- **Exercise details**
Scan the records below. Copy every line in which the word "avatar" appears.

Stored items:

:::

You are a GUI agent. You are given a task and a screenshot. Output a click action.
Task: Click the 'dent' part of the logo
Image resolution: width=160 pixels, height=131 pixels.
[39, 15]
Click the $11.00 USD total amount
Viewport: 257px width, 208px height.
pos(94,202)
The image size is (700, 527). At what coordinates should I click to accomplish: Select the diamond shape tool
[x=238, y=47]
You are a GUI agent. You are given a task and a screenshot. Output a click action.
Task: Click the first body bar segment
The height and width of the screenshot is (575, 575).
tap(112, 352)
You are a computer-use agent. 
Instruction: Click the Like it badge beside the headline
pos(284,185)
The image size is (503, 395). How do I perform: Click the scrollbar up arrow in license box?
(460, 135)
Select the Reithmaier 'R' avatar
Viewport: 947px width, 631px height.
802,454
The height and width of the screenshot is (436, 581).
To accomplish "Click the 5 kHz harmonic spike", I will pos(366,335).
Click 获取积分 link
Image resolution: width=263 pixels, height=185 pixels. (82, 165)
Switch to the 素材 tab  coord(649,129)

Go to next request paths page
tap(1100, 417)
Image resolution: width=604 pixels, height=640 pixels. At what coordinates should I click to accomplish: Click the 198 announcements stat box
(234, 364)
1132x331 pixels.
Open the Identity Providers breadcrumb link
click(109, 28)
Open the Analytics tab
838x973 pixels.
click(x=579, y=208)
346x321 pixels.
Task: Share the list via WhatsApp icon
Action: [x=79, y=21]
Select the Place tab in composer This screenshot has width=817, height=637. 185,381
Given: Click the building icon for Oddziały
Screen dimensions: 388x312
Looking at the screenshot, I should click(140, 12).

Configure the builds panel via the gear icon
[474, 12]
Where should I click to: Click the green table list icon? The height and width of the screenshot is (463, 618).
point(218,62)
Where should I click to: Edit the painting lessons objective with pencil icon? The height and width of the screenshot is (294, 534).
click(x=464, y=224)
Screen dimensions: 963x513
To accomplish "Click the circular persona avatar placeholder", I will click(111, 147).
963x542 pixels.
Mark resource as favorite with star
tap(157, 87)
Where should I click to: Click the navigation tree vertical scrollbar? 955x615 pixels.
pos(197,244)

:::

- **Solution for this task**
Select the Reithmaier 'R' avatar
To accomplish "Click the circular persona avatar placeholder", I will click(111, 147).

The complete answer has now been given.